The experiment was conducted in a completely randomized design with 5 treatments including control, two sources of non-protein nitrogen (conventional urea and SRU) with or without molasses (0 and 20 % of ration DM) and 7 replicates using 35 Arabian lambs. Forage to concentrate ratio was 30 to 70. The length of the fattening period was 105 days, including 15 days for adaptation and 90 days of data collection. At the beginning of the main period of fattening and then once a month, weighing the lambs was carried out with 14 to 16 hours of starvation. The lambs had free access to water during the test period. The lambs were fed the total mixed ration ad libitum twice daily at 0800 and 1600 hours. The digestibility coefficients of dry matter (DM), organic matter (OM), crude protein (CP), neutral detergent fiber, (NDF), acid detergent fiber (ADF) and ether extract (EE) were determined by the total fecal collection method.

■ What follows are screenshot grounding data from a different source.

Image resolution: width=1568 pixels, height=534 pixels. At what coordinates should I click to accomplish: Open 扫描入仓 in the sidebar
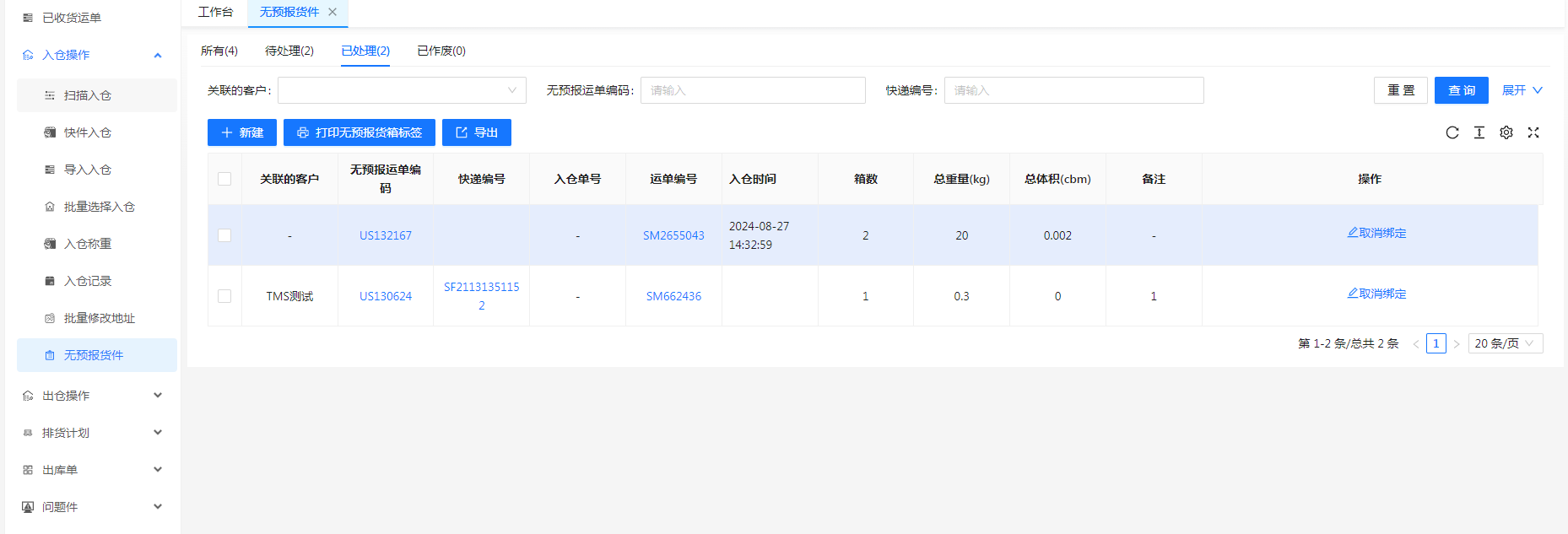(88, 95)
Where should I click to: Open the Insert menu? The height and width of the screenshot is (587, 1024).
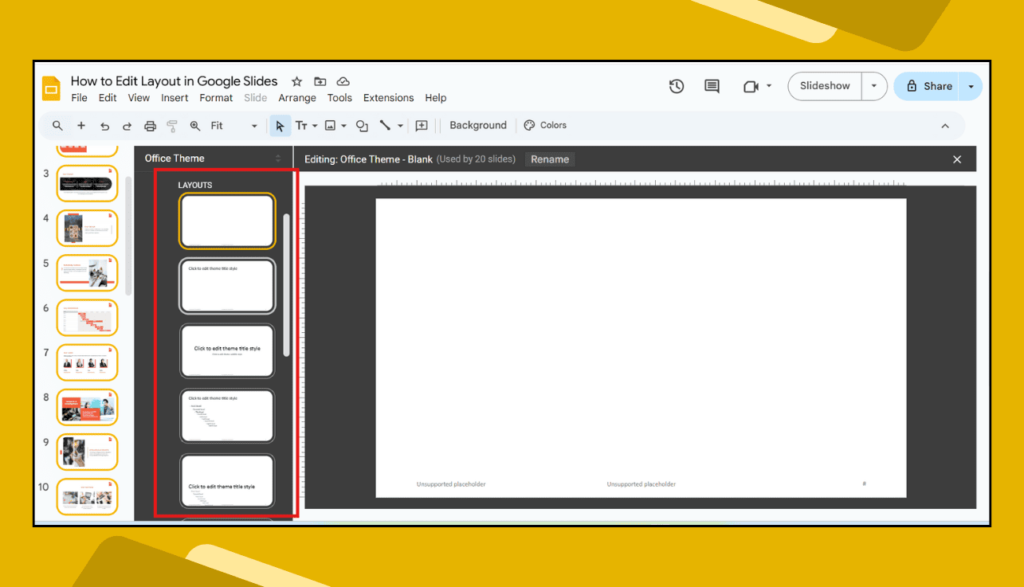(174, 98)
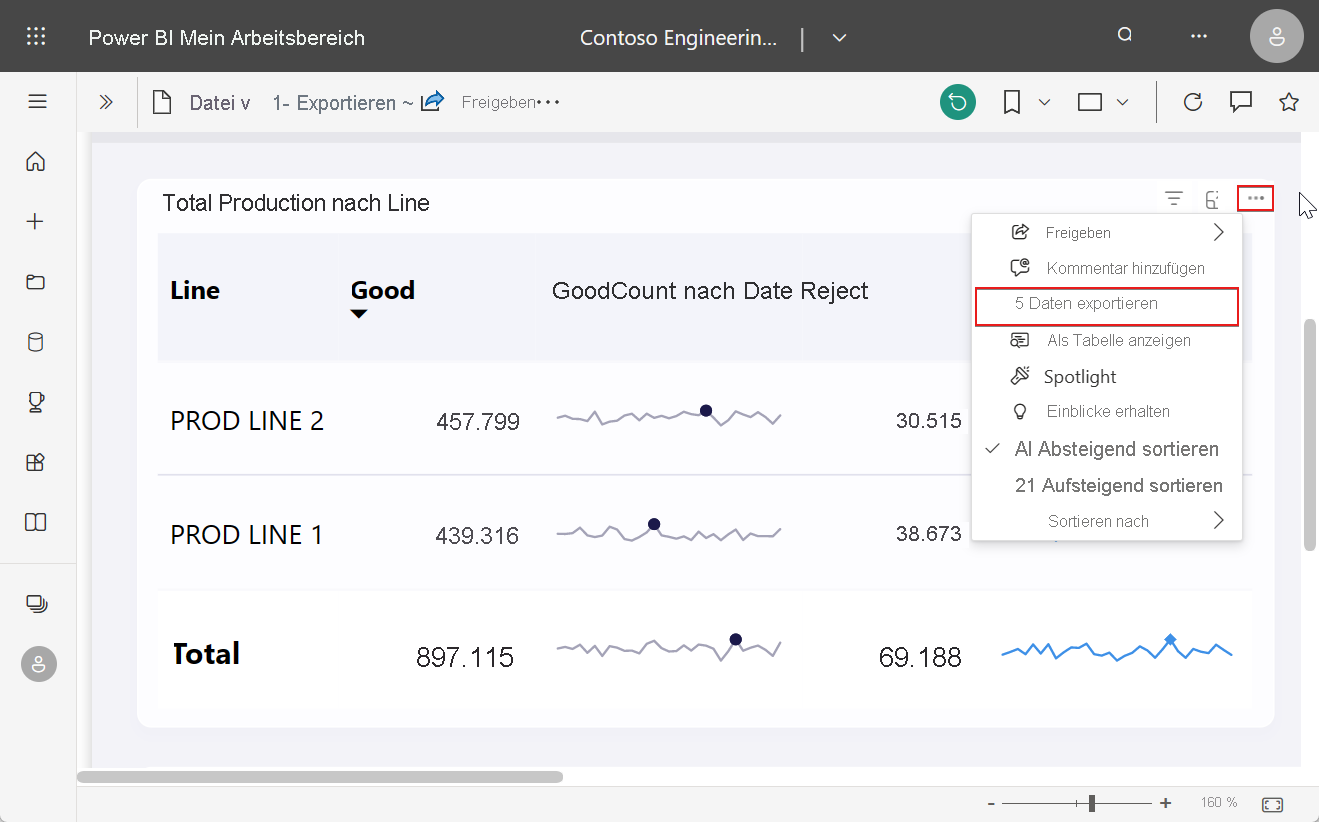This screenshot has height=822, width=1319.
Task: Open the app launcher waffle icon
Action: pyautogui.click(x=36, y=37)
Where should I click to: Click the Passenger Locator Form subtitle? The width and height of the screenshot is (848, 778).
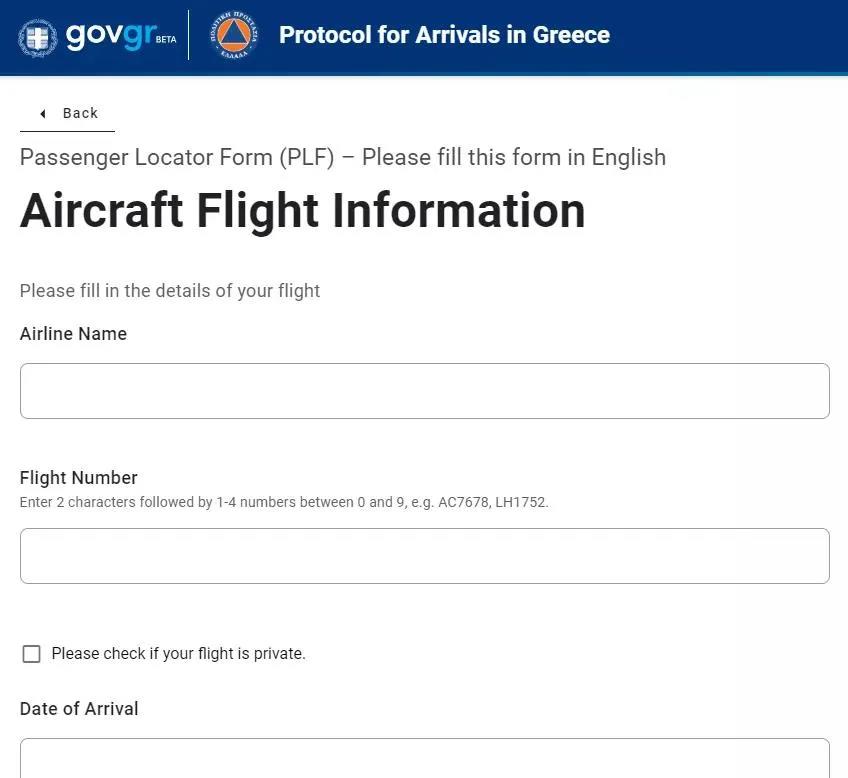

Daily feed intake, daily weight gain, feed conversion ratio, carcass compositions, meat colour, rumen and blood parameters were recorded. Data were analyzed as a completely randomized design using the General Linear Model (GLM) procedure of SAS.

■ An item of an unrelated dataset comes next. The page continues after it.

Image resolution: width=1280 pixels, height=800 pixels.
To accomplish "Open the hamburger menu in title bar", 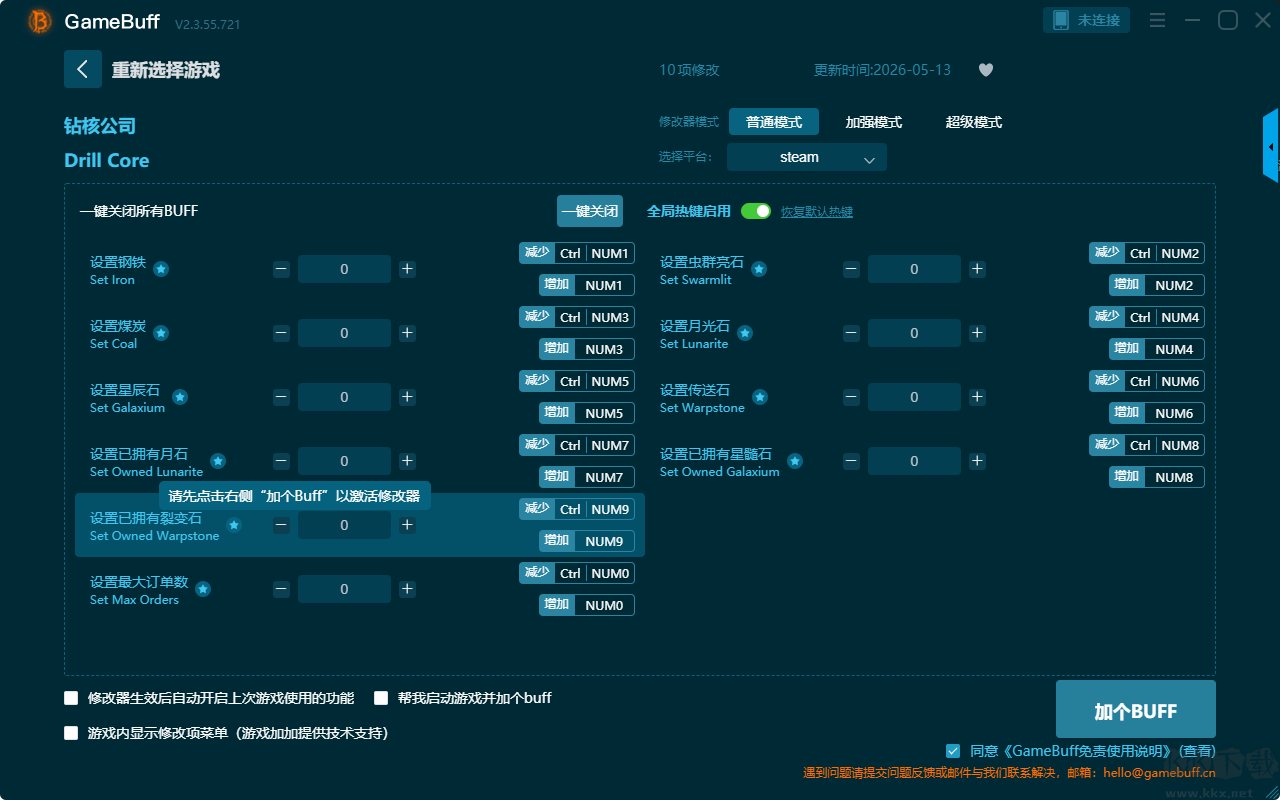I will pos(1157,20).

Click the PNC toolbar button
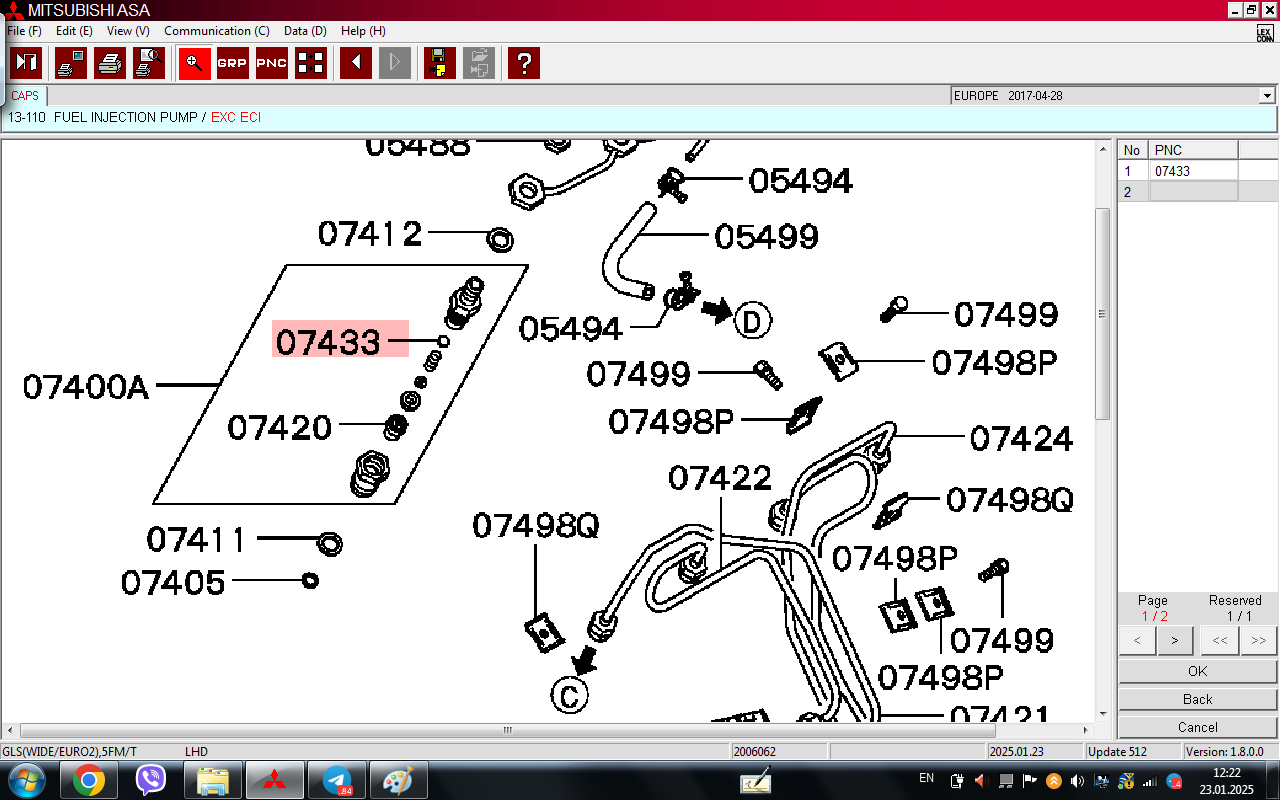pos(271,63)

Replacement of urea with SRU and the addition of molasses did not affect dry matter intake, daily weight gain, feed conversion ratio, final body weight, cold and hot carcass weight, carcass efficiency and components, meat colorimetric parameters and nutrient digestibility. The lack of difference between control and treatment groups in the growth performance could be due to sufficient supply of the microbial protein production in the rumen. Addition of SRU and molasses did not have a significant effect on dry matter intake and digestibility of nutrients. The hydrolysis rate of SRU may not be reduced to the extent that it could improve the efficiency of rumen microorganisms in utilizing the available energy source of molasses. Propionate and NH3-N concentration in the rumen increased in animals provided with NPN in comparison with the control diet. The concentration of acetate in rumen of animals fed diets containing NPN sources was lower than those on the control diet. The concentration of total volatile fatty acids in SRU diets and also diets containing conventional urea was higher than control diet. Molasses addition in diets, increased butyrate and total volatile fatty acids and decreased blood urea nitrogen concentrations, compared to control diet. Animals fed NPN diets showed higher rumen pH than the control diet. The ruminal pH decreased in diets containing molasses. Reducing the saliva secretion, due to the physical and chemical properties of molasses and the high amount of fermentable sugars supplied by molasses in the rumen, may possibly explain the decrease in the rumen pH. Animals that had received urea containing diets showed higher rumen pH presumably due to the buffering capacity of urea. An increase in ruminal ammonia concentration due to urea hydrolysis can increase the pH of the rumen by obtaining H+ by ammonia and turning it into NH4+. However, it is likely that the result reflects the higher grain content of the control diet relative to NPN containing diets.

 In general, the results of the present study showed that although replacement of soybean meal with conventional urea and/or SRU, with or without molasses, in high concentrate diets, influenced some rumen fermentation and blood metabolites, but these changes were not large enough to improve fattening performance, carcass characteristics and nutrient digestibility.